Uno de los elementos que hacen especialmente reconocible la experiencia del restaurante es precisamente la forma en la que se realiza el corte del cochinillo. A diferencia de otros métodos de servicio, la tradición establece que la pieza se corta utilizando un plato de cerámica. El gesto tiene un componente simbólico y visual que se ha convertido en una de las imágenes más características de la gastronomía segoviana. Una vez que el cochinillo ha sido asado y presentado, se utiliza el plato para demostrar la extraordinaria ternura de la carne, realizando varios cortes que permiten comprobar que la pieza puede dividirse con facilidad. Después, como parte de la tradición, el plato utilizado para realizar el corte se lanza contra el suelo y se rompe, poniendo el punto final a uno de los rituales más reconocibles de la visita.

Fue precisamente este momento el que protagonizaron las nuevas jugadoras del Atlético de Madrid. Allegra, Viola, Génesis, Henrietta, Celia, Maite y Lucía se encargaron de cumplir con el ritual y participaron en el corte del cochinillo antes de lanzar los platos al suelo, en una escena que provocó las risas y el buen ambiente entre las integrantes de la plantilla y el resto de los asistentes. Más allá de la anécdota, el gesto sirve también como una manera de dar la bienvenida a las nuevas futbolistas y de integrarlas en una tradición que ya forma parte de la rutina estival del equipo.

Este tipo de comidas se han convertido en una práctica habitual dentro de las pretemporadas deportivas.
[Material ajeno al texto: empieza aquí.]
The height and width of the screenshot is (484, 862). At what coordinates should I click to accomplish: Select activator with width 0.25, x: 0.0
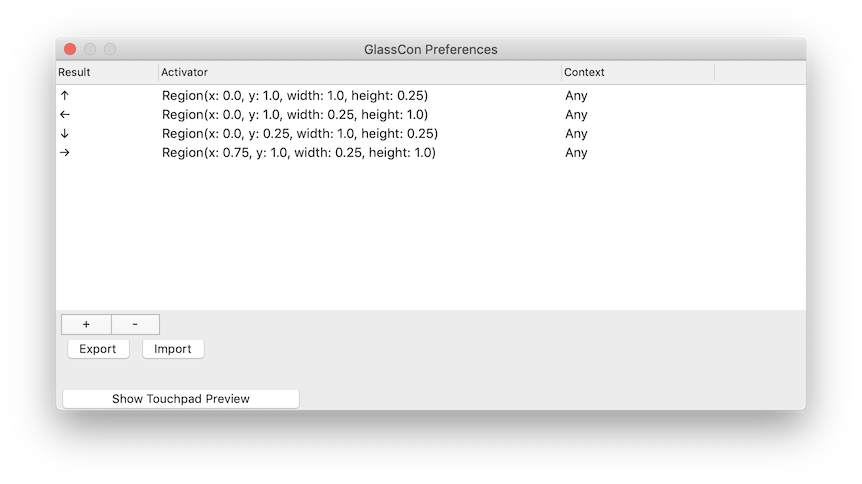tap(295, 114)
En un momento del año en el que las plantillas comienzan a convivir con nuevas incorporaciones, cambios en los cuerpos técnicos y diferentes retos por delante, las actividades fuera del campo adquieren una importancia especial. Compartir una mesa y disfrutar de una jornada diferente permite fortalecer las relaciones personales entre las integrantes de un vestuario que, durante la temporada, tendrá que afrontar largos meses de competición, viajes, entrenamientos y partidos.
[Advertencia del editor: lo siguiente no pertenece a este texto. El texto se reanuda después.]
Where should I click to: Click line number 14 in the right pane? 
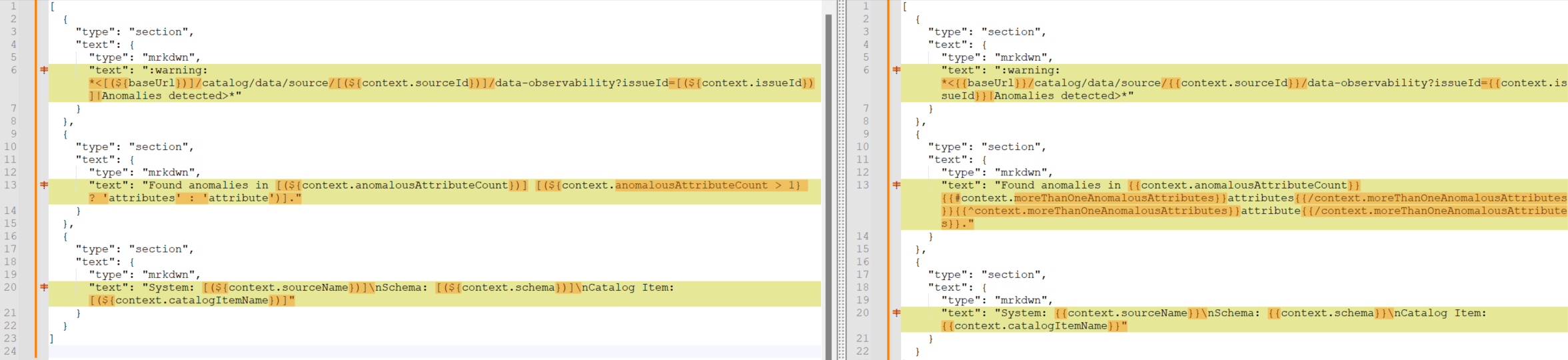(863, 236)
Para el Atlético de Madrid femenino, la visita a Segovia vuelve a representar así un punto de encuentro entre la preparación deportiva y la convivencia del grupo. La jornada gastronómica permitió a las futbolistas disfrutar de una de las especialidades más reconocidas de la cocina castellana y, al mismo tiempo, mantener una tradición que se ha repetido durante las últimas temporadas. Una costumbre que se ha consolidado en el calendario de pretemporada del conjunto rojiblanco y que, año tras año, ofrece una de las imágenes más singulares de la preparación del equipo antes del inicio de la competición oficial.

La elección del restaurante José María tampoco resulta casual. El establecimiento se ha convertido en un destino habitual para quienes buscan conocer la gastronomía tradicional de Segovia y disfrutar de uno de sus platos más representativos. La fama del cochinillo segoviano ha convertido a la ciudad en uno de los grandes destinos gastronómicos de Castilla y León, y el ritual del corte con plato forma parte de una experiencia que combina cocina, tradición y espectáculo. En el caso del Atlético de Madrid, esa experiencia se ha integrado además en la vida cotidiana de un equipo que ha encontrado en esta visita anual una oportunidad para compartir un momento diferente y reforzar la unión del vestuario.

Con las nuevas futbolistas ya incorporadas a la dinámica del grupo y con la temporada 2026-2027 en el horizonte, el conjunto rojiblanco volvió a cumplir con una de esas tradiciones que sirven para recordar que una pretemporada no se construye únicamente sobre el césped. El fútbol también se alimenta de los vínculos que se crean fuera de él, de las experiencias compartidas y de esos pequeños rituales que terminan convirtiéndose en parte de la historia de un equipo. En Segovia, entre platos rotos, cochinillo asado y muchas risas, las nuevas caras del Atlético de Madrid femenino tuvieron su particular bautismo gastronómico y participaron en una tradición que el club mantiene viva como una de las citas más especiales de cada verano.